Start of DATA TO PROCESS

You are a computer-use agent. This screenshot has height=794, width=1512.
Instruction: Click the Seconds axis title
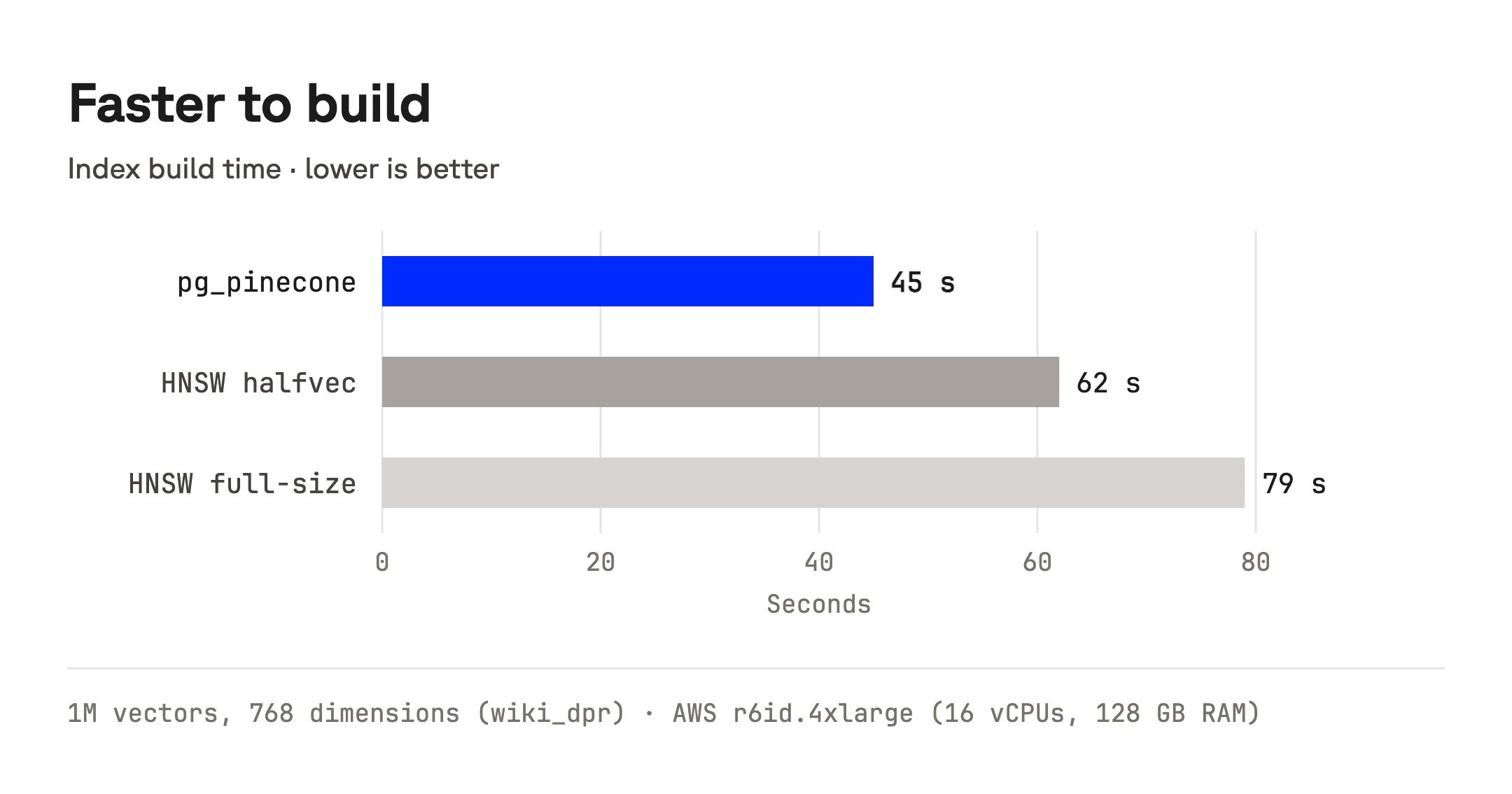(818, 604)
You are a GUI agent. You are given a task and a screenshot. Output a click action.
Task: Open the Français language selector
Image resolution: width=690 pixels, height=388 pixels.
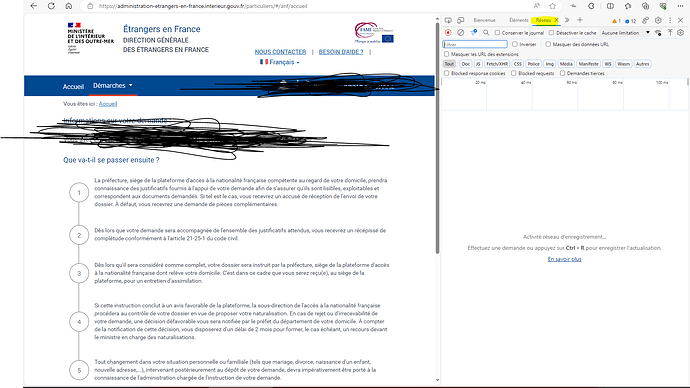coord(279,62)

End of DATA TO PROCESS

This task calls for an exact copy of the data above, without pictures.

# SOLVED EXERCISE
You are a computer-use agent. This screenshot has height=794, width=1512.
Instruction: Click the Seconds axis title
(818, 604)
You are a GUI agent. You are given a task and a screenshot. Output a click action.
Task: Open the Français language selector
Image resolution: width=690 pixels, height=388 pixels.
coord(279,62)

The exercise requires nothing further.